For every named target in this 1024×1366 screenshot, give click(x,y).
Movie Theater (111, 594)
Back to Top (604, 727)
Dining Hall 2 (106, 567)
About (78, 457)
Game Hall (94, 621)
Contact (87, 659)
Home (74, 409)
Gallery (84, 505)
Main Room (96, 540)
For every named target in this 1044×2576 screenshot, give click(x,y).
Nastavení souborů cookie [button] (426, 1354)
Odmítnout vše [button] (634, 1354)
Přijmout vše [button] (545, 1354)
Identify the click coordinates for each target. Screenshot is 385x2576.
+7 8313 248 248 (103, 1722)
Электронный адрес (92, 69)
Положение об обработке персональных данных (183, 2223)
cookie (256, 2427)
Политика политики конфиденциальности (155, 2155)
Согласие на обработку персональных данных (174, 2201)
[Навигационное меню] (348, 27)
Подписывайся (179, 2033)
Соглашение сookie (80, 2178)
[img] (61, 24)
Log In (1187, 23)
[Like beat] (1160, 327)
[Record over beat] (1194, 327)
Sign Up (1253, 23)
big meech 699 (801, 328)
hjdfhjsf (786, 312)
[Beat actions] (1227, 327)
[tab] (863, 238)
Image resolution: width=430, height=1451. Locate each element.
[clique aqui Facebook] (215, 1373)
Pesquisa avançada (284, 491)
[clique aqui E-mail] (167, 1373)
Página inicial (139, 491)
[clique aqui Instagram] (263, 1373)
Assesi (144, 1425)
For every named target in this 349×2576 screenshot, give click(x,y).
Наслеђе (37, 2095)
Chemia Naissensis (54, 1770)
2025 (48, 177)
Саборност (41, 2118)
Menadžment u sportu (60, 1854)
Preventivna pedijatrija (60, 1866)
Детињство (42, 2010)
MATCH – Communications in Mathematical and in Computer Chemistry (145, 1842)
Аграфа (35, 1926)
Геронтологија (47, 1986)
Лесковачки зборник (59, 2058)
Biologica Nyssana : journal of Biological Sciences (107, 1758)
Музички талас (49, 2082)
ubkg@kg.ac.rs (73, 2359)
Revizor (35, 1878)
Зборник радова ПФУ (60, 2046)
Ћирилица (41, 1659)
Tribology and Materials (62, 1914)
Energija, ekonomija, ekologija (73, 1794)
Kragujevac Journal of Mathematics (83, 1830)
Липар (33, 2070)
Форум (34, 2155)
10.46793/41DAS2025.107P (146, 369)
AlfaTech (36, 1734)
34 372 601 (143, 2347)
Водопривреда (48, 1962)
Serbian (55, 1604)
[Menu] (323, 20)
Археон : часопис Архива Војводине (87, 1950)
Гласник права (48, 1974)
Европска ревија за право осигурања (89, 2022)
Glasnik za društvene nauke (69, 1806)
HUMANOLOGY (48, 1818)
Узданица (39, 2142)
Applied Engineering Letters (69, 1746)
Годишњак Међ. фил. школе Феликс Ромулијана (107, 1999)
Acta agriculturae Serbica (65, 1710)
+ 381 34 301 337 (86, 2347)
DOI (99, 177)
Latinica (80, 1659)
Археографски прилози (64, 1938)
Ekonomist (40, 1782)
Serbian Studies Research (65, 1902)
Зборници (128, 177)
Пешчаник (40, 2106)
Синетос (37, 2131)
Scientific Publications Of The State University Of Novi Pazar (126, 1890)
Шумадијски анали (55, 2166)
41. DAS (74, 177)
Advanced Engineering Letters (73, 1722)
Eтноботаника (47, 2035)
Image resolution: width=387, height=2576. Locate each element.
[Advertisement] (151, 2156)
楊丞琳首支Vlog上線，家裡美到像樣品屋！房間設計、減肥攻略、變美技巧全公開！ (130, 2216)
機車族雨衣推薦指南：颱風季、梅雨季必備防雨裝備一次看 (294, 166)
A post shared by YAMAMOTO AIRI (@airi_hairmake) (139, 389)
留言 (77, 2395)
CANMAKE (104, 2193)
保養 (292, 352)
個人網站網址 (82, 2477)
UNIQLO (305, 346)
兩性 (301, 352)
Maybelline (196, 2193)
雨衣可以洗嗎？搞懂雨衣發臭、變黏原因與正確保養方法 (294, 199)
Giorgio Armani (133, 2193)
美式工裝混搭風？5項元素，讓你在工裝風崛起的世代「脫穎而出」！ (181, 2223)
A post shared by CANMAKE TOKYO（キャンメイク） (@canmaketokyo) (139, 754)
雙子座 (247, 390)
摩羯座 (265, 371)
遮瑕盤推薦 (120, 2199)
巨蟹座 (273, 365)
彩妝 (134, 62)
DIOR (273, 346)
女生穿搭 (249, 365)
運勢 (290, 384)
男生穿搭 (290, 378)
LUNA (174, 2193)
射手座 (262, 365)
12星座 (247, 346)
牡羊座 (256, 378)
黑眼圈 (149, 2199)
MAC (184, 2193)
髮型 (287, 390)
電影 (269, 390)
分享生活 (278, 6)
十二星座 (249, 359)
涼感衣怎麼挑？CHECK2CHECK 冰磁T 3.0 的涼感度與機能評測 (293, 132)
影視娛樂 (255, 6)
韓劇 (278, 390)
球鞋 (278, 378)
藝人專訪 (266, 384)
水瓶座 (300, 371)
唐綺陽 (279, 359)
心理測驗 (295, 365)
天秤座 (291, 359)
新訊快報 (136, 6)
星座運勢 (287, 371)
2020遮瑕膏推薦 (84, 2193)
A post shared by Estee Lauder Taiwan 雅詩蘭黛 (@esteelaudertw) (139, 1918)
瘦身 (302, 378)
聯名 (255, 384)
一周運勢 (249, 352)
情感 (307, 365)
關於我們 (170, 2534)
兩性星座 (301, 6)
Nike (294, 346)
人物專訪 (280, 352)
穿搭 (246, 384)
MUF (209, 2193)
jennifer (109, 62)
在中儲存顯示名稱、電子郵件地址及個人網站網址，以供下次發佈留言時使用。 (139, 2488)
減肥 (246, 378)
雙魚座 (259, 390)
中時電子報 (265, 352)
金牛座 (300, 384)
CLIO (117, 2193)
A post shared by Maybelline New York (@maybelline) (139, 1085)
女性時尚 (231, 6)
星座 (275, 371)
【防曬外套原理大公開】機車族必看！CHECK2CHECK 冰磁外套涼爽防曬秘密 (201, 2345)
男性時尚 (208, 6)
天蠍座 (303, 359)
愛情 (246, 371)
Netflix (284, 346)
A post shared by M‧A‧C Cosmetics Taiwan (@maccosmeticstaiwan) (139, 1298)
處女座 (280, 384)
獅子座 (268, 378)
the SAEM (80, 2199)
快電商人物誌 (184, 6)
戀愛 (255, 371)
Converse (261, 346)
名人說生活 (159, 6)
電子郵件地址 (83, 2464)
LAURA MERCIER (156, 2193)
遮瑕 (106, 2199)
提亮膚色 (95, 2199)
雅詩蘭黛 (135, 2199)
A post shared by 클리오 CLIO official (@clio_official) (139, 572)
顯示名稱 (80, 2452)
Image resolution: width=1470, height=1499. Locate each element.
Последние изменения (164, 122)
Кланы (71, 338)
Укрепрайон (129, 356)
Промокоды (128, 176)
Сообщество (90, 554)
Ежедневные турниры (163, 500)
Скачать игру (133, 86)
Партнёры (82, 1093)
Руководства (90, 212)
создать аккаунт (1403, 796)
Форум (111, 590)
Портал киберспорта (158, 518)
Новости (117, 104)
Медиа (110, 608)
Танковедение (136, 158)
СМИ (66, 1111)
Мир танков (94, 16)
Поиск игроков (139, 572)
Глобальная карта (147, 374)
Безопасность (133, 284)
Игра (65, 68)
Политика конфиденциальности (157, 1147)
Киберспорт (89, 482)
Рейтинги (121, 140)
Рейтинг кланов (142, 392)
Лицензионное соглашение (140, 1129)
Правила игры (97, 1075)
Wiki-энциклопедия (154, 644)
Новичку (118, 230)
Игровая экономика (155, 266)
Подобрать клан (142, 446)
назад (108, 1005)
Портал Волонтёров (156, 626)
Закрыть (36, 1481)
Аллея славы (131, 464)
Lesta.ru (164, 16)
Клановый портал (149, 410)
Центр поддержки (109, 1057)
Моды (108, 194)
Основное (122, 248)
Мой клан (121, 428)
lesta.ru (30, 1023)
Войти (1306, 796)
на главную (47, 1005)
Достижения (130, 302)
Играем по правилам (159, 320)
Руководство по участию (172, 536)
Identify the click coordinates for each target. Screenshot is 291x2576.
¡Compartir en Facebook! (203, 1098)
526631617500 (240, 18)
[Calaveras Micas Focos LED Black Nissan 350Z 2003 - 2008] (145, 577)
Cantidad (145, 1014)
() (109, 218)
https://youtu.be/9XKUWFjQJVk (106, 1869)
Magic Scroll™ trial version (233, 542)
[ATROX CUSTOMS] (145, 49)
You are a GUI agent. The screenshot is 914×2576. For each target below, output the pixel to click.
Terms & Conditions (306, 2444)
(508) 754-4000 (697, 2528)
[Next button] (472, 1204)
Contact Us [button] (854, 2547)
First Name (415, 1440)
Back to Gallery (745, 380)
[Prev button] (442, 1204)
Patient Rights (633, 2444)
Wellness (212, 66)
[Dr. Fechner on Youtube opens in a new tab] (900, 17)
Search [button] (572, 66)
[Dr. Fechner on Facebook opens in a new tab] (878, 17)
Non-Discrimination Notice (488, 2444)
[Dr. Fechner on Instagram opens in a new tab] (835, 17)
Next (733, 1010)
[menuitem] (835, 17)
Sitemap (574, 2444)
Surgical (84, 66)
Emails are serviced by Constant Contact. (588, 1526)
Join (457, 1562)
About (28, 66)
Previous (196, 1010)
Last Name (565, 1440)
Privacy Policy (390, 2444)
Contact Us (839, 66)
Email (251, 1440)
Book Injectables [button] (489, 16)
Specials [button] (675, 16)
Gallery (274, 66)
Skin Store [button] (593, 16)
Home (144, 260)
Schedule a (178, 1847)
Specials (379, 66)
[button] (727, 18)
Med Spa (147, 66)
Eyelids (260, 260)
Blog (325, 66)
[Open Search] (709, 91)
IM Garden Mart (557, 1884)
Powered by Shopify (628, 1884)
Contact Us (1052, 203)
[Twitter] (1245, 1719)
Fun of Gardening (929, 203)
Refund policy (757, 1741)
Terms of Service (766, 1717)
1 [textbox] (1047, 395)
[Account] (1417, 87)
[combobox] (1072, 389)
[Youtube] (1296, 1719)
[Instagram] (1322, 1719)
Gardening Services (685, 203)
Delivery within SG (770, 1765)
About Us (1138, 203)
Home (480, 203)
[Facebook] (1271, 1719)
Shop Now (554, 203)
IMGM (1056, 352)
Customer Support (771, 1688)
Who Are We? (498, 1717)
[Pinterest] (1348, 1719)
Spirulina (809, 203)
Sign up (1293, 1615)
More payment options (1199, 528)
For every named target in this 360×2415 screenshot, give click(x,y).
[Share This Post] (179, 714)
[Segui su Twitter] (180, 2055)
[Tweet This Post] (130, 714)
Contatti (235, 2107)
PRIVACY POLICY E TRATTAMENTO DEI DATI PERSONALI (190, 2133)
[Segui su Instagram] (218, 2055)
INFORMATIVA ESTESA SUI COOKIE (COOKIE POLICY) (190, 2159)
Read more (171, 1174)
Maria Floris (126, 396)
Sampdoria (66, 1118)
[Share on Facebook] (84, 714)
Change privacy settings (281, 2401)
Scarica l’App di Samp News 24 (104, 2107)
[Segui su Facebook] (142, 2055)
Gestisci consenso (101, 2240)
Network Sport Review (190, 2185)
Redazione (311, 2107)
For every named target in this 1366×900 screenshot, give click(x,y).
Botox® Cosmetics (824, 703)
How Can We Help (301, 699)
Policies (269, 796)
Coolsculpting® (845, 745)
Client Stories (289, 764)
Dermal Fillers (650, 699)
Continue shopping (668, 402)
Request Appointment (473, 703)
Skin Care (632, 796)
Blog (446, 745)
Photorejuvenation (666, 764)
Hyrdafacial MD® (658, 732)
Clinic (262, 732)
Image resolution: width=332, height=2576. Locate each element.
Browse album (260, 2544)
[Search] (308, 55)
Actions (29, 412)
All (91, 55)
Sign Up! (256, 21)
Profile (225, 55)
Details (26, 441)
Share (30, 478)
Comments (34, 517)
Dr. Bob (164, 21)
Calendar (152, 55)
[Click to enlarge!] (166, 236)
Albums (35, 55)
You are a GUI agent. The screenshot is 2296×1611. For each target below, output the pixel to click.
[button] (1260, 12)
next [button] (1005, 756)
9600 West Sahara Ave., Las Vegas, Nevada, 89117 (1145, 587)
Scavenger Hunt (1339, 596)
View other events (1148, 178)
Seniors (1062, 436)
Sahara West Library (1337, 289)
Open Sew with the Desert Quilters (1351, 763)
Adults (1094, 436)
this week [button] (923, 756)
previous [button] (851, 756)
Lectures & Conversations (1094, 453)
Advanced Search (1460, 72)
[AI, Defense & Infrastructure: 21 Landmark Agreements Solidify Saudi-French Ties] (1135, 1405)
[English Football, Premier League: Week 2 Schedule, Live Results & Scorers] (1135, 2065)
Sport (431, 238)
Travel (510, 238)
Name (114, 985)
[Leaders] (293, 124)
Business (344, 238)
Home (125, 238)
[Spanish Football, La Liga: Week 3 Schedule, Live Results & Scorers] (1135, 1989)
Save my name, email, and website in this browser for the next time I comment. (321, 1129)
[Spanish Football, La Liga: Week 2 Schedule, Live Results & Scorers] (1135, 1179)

------------------------

Starting with the line that holds "Image resolution: width=387, height=2576." and ending with the line that holds "韓劇 (278, 390)", retype every line in the data above exactly, and nothing else.

Image resolution: width=387, height=2576. Locate each element.
[Advertisement] (151, 2156)
楊丞琳首支Vlog上線，家裡美到像樣品屋！房間設計、減肥攻略、變美技巧全公開！ (130, 2216)
機車族雨衣推薦指南：颱風季、梅雨季必備防雨裝備一次看 (294, 166)
A post shared by YAMAMOTO AIRI (@airi_hairmake) (139, 389)
留言 (77, 2395)
CANMAKE (104, 2193)
保養 (292, 352)
個人網站網址 (82, 2477)
UNIQLO (305, 346)
兩性 (301, 352)
Maybelline (196, 2193)
雨衣可以洗嗎？搞懂雨衣發臭、變黏原因與正確保養方法 (294, 199)
Giorgio Armani (133, 2193)
美式工裝混搭風？5項元素，讓你在工裝風崛起的世代「脫穎而出」！ (181, 2223)
A post shared by CANMAKE TOKYO（キャンメイク） (@canmaketokyo) (139, 754)
雙子座 (247, 390)
摩羯座 (265, 371)
遮瑕盤推薦 (120, 2199)
巨蟹座 (273, 365)
彩妝 (134, 62)
DIOR (273, 346)
女生穿搭 (249, 365)
運勢 (290, 384)
男生穿搭 (290, 378)
LUNA (174, 2193)
射手座 (262, 365)
12星座 (247, 346)
牡羊座 (256, 378)
黑眼圈 (149, 2199)
MAC (184, 2193)
髮型 (287, 390)
電影 (269, 390)
分享生活 (278, 6)
十二星座 (249, 359)
涼感衣怎麼挑？CHECK2CHECK 冰磁T 3.0 的涼感度與機能評測 (293, 132)
影視娛樂 (255, 6)
韓劇 (278, 390)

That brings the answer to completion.